The detail was extraordinary, the colour scheme vibrant, but the clothes could have used the edge embedded in ‘inspiratrice’ Tina Modotti — silent movie star and Communist agitator — to make the story whole — and relevant.
By
  • Tim Blanks

LONDON, United Kingdom — Tina Modotti might have been created for Erdem in the laboratory where muses are made, so perfectly did she tick the boxes on his checklist of inspiratrices: glamorous, creative, restless, troubled, doomed. Born in Italy, Modotti was a silent movie star in Hollywood, a photographer and Communist agitator in Mexico, an exile in Russia and eventually, on her return to Mexico, the possible victim of a political assassination in 1942. "Different women, different geographies," Erdem mused as he contemplated a particularly complicated mood board.

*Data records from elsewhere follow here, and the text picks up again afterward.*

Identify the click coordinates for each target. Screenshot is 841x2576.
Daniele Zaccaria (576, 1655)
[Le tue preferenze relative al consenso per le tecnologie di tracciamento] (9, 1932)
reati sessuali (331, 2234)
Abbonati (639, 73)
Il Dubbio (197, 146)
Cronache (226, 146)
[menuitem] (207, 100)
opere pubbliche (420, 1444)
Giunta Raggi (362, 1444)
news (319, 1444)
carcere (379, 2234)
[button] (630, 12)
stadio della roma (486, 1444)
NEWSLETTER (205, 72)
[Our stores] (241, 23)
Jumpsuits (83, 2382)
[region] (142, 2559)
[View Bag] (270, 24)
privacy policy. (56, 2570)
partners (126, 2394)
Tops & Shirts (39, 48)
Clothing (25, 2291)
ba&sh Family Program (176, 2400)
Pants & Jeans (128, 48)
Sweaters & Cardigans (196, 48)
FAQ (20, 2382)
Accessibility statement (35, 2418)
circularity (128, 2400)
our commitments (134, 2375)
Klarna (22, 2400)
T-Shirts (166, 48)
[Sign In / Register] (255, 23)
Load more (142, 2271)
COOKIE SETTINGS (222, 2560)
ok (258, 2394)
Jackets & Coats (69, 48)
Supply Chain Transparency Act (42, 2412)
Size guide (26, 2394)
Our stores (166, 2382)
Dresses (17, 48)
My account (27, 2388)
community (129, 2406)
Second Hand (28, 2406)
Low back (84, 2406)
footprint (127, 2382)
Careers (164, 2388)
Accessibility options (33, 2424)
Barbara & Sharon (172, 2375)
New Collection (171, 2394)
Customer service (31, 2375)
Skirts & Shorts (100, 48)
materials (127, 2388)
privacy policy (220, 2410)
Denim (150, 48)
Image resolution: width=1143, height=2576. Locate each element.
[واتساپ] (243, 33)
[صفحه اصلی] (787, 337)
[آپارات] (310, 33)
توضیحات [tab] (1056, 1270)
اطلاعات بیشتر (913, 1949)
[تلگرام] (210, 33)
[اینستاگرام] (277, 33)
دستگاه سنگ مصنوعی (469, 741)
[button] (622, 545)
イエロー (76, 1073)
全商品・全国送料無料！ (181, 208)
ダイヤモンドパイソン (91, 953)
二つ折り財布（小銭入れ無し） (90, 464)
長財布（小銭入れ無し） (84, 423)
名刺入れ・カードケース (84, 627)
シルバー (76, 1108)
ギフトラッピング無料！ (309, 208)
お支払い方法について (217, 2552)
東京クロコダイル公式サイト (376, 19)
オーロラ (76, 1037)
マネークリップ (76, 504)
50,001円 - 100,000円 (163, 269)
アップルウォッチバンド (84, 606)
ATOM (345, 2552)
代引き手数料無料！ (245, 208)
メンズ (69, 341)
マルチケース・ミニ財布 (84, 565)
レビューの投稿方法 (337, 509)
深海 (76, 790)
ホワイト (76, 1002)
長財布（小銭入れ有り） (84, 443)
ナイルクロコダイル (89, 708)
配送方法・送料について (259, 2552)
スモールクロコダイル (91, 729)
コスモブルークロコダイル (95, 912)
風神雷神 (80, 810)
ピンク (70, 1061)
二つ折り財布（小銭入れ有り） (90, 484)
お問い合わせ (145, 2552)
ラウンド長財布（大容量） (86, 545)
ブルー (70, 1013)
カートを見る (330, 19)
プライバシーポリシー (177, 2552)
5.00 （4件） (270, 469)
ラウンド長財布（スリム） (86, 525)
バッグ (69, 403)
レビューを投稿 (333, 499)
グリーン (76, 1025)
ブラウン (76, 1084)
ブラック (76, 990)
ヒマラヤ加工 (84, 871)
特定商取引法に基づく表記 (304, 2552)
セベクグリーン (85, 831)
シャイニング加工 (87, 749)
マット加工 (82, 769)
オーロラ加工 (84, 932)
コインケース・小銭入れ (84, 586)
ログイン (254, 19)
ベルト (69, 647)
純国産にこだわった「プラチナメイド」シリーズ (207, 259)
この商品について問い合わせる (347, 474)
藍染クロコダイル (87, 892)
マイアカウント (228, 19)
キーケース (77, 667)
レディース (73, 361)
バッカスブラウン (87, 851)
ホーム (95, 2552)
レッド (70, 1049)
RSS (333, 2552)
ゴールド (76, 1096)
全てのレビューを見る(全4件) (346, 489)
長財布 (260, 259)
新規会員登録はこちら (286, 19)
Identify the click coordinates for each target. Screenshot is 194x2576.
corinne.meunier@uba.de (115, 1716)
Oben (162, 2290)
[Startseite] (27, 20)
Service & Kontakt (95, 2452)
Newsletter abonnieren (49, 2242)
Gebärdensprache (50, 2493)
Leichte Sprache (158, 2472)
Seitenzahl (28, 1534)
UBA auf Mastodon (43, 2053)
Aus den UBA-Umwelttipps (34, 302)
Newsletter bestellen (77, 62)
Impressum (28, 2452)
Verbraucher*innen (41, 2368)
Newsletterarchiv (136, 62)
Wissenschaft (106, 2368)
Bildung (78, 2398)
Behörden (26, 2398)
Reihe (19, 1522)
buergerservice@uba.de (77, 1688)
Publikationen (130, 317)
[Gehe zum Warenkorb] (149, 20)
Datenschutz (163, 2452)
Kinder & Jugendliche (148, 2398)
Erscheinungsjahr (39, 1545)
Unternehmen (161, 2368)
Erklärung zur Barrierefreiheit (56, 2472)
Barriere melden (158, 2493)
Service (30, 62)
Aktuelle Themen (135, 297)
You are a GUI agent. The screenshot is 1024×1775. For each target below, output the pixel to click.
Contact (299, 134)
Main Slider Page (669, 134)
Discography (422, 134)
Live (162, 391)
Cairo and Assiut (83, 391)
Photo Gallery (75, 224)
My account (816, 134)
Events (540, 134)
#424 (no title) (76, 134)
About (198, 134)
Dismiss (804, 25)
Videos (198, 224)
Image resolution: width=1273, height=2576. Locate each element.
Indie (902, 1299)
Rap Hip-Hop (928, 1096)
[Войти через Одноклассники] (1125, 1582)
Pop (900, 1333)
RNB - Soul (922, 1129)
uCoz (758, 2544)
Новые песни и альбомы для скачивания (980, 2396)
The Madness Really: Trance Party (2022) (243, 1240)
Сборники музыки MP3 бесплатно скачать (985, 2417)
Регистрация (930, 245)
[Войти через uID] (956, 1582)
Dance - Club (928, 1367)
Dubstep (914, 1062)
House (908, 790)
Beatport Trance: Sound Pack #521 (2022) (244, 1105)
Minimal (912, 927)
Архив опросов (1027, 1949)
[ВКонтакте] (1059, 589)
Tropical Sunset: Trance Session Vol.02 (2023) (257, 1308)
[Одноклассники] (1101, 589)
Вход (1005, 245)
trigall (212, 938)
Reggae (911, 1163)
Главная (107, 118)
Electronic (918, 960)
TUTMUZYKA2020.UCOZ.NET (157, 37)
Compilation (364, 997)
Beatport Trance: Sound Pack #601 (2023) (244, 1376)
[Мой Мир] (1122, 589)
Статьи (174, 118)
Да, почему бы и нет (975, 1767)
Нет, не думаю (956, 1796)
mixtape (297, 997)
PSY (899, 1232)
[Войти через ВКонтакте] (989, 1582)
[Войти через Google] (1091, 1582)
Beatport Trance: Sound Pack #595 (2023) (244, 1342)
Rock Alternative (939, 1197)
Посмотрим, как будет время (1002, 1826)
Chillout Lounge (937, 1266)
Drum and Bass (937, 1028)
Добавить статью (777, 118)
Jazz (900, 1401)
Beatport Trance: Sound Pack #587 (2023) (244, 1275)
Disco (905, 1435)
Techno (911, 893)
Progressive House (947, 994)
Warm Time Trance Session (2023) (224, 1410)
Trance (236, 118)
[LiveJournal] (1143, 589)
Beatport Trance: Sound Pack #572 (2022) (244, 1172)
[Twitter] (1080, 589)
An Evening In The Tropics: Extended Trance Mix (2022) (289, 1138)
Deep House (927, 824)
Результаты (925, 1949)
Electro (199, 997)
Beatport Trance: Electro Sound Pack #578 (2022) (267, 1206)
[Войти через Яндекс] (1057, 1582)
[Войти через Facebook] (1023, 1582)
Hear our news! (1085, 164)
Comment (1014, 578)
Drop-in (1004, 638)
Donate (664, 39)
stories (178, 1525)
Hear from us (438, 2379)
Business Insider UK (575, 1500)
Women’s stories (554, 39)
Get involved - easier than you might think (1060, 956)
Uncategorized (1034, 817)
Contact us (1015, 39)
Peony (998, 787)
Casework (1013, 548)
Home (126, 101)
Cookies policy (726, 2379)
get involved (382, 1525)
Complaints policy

The show itself reflected that complication. It opened with a woman in a severe tailored, elongated navy suit and ended in tiered cap-sleeved florals with red opera gloves. In between, there were variations on the Victorian dress that fascinated Modotti, from a funereal black gown to piano-shawled wraps to confections of broderie anglaise that would gladden the heart of a man of god. But there was also a spunky little studded perfecto layered over sheer lace, and a glam-rock pink and vermilion pantsuit (that particular colour combination is the spice on London's catwalks this season). Many of the looks were topped with wide-brimmed hats, the kind the Don and Doña would wear when they were riding out to survey their ancestral acreage.

The detail was extraordinary, the colour scheme vibrant. It cried out for blue Mexican skies and the intensely coloured backdrop of Casa Luis Barragan in Mexico City, where Erdem did much of his research. Instead, we had a lowering grey English ceiling and the forest green of the trees that lined the allée in Gray's Inn Court down which the models paraded. True, there's no accounting for nature, but here it muted the impact of Erdem's collection. And another thing: on his moodboard, in amongst the moody romanticism of her lover Edward Weston's iconic portraits of her, there was a photo of Modotti the Communist agitator, looking tough in overalls. Oh how I craved that edge in Erdem's clothes to make the story whole, to make it relevant. After all, here was a fierce woman of principle who was quite possibly murdered for her beliefs.